One of the senior-most leaders of the Bharatiya Janata Party (BJP) – currently in the Opposition National Democratic Alliance (NDA) coalition in Parliament – Lal Krishna Advani has been on the Indian political scene since the 1970s, preceding which as a youth he worked with the Rashtriya Swayamsevak Sangh (RSS) in Karachi in Pakistan, his town of birth, and later at other locations.
L K Advani, as he is popularly known, served as Home Minister and Deputy Prime Minister between 1998–2004 when the NDA was in power and Atal Bihari Vajpayee was Prime Minister. He has also been the Leader of the Opposition twice in Lok Sabha, and is a lawyer as well.

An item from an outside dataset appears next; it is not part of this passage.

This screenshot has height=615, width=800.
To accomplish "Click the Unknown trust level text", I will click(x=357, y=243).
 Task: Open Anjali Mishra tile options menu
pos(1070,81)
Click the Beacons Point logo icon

Having literally seen the evolution of the BJP since its inception, Advani’s most popular moments in the news have mainly referenced his extreme right wing ideologies, such as the Rath Yatra he undertook in 1990 to mobilise karsevaks to converge on the Babri Masjid (which was soon after controversially demolished), which he claimed to be the Ram Janmabhoomi; he has undertaken several rath yatras since.
Additionally, more recent reports of him not quite being close to BJP’s current Prime Ministerial candidate Narendra Modi have also kept him peripherally in the eye of the storm. Advani, a previously powerful leader in party circles, was BJP’s official PM candidate in the 2009 general elections, but had to make way for Modi in 2014, a fact he did not reportedly take kindly too. However, he chose to stay on unlike other senior party leaders, and is now in the 2014 Lok Sabha elections contesting – it was initially said reluctantly – as their candidate from Gandhinagar in Gujarat.

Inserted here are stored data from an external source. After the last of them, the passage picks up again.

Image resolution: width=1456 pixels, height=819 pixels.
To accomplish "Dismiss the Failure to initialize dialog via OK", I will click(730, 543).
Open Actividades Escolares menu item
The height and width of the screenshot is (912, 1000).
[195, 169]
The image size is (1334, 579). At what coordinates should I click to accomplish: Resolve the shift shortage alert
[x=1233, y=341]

A Wordcloud of the most recent online search phrases associated with Advani suggests that he is mainly referenced with regard to his party, as well as Modi, with whom he has reportedly not seen eye to eye. Next in line, one can find references of Advani in the context of the opposition Congress and their leaders.
Twitter & Facebook
Elsewhere on social media
Similarly, repeating his lack of presence on major social networking sites Facebook and Twitter, Advani is also not present on a host of other such sites, that include Google +, YouTube, Instagram, Tumblr, Pinterest, or any other.
The only other online forum where his presence is indicated is an official blog since 2009 with personal as well as political snippets around his ideologies, family, campaign trails, media clippings, and more.
While Advani has more or less no actual active official presence on social media, he has garnered a sufficient amount of web mentions over the past week, with 261 web mentions out of which 15 have been negative mentions. This means that the % negative of mentions stands in the realm of 5.75%, which is a fairly decent figure.
Overall sentiment for Advani seems to range at a comfortable 89.7% neutral sentiment with yellow dominating the pie chart, and a mostly equal measure of positive and negative sentiment in the remaining 10.3%, which is much better than some politicos that seem to be working only with negative sentiment these days.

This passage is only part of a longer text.